Thursday 20 September 2012

He's My Favourite Author, I've Read One of His Books

I recently read an article discussing how odd it is for people to proclaim authors as being brilliant, or among their favourites, when they had read just a tiny amount of their output, usually only one or two novels. I have been doing this myself for years, mostly with writers that I liked while I was at university. For example, I often cite Joseph Heller as being one of my favourite authors, when what I should really say is that Catch-22 is one of my favourite books. Even though Catch-22 absolutely blew me away when I first read it, and has done the same after three re-readings, even though it's easily the funniest novel I've ever read, one of very few to make me genuinely laugh out loud, and on nearly every page too, I have never read anything else by Joseph Heller, and at this point in time I don't intend to.
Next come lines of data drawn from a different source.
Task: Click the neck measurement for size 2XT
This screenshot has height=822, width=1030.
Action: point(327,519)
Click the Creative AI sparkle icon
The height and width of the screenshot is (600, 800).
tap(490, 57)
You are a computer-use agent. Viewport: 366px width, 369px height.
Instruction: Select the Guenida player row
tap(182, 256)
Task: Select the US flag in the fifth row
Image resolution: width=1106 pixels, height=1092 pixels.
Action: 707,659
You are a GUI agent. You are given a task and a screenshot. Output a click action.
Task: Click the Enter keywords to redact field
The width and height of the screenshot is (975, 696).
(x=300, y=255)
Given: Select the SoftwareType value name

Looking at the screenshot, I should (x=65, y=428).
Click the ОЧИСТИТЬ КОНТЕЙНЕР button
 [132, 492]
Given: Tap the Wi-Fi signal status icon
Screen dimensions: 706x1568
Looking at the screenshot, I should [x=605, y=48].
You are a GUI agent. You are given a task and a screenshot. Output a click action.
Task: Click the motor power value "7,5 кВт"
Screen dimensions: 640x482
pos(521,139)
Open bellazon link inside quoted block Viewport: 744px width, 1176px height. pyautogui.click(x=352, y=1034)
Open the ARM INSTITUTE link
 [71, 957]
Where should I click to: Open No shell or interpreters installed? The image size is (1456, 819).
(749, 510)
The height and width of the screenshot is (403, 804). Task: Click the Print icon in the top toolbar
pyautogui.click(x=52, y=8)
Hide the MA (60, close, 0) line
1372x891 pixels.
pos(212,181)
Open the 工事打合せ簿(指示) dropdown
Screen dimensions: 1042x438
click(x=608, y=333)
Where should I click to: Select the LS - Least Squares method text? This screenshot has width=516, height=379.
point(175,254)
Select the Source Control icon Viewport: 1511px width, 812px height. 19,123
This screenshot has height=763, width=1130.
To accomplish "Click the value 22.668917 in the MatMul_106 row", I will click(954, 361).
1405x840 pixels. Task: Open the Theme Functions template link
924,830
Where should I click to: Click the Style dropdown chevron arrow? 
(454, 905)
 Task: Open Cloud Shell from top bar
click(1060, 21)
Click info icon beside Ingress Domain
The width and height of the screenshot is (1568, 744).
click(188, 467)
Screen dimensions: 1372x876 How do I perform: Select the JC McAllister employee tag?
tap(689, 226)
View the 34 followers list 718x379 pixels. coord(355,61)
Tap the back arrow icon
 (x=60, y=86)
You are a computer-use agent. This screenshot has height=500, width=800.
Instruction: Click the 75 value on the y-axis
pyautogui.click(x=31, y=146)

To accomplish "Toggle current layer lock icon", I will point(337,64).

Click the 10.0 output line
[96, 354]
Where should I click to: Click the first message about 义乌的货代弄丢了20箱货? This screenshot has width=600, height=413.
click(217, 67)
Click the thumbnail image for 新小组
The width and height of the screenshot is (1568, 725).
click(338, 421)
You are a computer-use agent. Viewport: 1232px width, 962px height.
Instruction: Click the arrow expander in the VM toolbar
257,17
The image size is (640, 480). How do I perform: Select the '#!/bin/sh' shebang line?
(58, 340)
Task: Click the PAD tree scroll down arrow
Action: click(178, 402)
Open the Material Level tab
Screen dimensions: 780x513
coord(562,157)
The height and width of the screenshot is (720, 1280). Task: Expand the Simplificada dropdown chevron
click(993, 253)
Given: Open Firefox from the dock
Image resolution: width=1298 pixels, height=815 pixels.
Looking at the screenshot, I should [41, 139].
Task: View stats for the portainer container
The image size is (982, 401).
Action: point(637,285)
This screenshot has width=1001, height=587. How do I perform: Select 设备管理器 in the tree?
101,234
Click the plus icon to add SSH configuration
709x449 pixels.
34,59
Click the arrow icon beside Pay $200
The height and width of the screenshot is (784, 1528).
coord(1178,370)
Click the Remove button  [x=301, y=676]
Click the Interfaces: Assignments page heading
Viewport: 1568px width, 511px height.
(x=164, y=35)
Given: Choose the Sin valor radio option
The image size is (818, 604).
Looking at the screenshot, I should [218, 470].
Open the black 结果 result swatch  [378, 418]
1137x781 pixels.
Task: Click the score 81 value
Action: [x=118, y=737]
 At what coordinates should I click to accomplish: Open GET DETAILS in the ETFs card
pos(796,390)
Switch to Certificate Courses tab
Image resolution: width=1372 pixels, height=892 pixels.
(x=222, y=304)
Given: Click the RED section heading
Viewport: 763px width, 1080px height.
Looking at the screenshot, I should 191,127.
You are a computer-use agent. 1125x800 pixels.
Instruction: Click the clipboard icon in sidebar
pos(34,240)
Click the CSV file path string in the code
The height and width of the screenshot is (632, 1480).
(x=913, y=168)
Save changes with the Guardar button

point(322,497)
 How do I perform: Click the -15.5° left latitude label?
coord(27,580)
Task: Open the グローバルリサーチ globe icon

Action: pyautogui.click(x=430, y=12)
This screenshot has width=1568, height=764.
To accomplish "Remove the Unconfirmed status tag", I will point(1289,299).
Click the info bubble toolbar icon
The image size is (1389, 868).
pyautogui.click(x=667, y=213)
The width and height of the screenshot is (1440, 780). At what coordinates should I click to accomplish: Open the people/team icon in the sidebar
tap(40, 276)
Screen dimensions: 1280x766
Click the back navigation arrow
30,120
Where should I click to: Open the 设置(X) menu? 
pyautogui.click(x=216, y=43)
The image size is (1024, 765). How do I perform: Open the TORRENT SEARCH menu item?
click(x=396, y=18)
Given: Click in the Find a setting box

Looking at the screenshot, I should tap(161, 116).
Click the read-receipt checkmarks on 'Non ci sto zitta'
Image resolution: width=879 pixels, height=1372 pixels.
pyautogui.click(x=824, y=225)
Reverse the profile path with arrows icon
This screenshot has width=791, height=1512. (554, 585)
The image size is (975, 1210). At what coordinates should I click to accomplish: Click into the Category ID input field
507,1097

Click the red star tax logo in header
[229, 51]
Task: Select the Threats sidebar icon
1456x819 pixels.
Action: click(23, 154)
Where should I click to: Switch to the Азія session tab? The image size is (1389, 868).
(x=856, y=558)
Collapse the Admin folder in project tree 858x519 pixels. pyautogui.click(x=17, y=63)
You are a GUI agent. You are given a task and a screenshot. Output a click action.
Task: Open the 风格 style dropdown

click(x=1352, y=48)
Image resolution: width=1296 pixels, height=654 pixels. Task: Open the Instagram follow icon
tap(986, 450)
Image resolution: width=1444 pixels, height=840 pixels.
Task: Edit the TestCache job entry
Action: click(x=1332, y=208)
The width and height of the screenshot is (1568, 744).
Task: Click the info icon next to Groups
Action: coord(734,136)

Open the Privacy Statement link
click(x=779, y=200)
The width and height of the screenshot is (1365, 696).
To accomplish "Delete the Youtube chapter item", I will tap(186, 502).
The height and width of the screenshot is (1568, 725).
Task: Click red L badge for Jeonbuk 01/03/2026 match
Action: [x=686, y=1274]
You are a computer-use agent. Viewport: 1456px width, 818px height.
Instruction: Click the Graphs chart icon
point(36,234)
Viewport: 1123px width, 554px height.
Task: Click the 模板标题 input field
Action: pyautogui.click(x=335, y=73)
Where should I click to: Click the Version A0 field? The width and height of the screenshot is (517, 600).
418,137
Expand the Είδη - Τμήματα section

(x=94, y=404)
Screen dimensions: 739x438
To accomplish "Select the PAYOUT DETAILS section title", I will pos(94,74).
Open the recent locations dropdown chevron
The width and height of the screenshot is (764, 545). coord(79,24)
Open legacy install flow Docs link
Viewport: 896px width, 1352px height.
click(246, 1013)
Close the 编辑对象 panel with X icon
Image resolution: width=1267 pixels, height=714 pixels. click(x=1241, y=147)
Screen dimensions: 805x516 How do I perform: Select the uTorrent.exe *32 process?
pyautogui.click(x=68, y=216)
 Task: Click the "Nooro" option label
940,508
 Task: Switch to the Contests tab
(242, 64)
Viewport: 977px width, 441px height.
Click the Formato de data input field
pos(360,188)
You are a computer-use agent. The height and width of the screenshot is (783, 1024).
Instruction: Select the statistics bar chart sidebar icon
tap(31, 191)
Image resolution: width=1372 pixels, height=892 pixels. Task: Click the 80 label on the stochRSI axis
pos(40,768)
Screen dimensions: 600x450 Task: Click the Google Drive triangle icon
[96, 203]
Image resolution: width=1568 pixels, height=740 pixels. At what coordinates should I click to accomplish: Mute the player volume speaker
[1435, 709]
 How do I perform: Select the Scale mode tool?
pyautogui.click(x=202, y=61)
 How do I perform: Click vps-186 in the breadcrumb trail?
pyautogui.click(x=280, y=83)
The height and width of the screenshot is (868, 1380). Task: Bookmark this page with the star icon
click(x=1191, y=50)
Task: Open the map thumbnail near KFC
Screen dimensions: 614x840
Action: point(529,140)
This is one of the funny things about literature: if I hear a brilliant album by a band, there's no way I could leave the rest of their repertoire unheard forever, but I'm perfectly comfortable doing this with Heller, and plenty of other authors whose books I've really enjoyed. I'm not sure exactly why this is. Of course, I've heard that Catch-22 is by far and away Heller's best book, but still, I usually would like to see for myself if his others are any good rather than just accepting this as fact, especially considering how much I love Catch-22. There just seems to be some invisible brain-switch that flips when I get to the end of a novel that tells me, regardless of the quality of that particular book, whether I want to read more by this author or not.

Just recently, I've begun to get into a couple of authors and actually feel the desire to read a number of their books, to immerse myself in their thoughts and feelings and worldviews, and devour their entire publishing history. Haruki Murakami is the best example of this, perhaps even more so because I didn't actually love the first two books of his that I read, they just really made me want to see more of what this intriguing novelist had to say. I kept going and came to The Wind-up Bird Chronicle, which encapsulated everything that I thought could have been amazing about the first two books I'd read but was just slightly missing, and Wind-up Bird was so good it's encouraged me to make my way through his canon until I've taken in every word he's ever printed. At the moment I'm reading 1Q84, his latest work, and with each chapter I feel as if I'm understanding him more as an author and person. I'd love to go back and read the first two books I read by him, because I'm sure now that I'm a devoted fan, I'd like them all the more.

So it's odd: some authors are lost inside their greatest works and you feel no need to go any further, while others produce a body of work that holds together and elevates each individual piece to a level that it cannot reach alone. I'll have to stop thinking of Joseph Heller as one of my favourite authors, and just leave Catch-22 alone on its pedestal as one of my favourite books.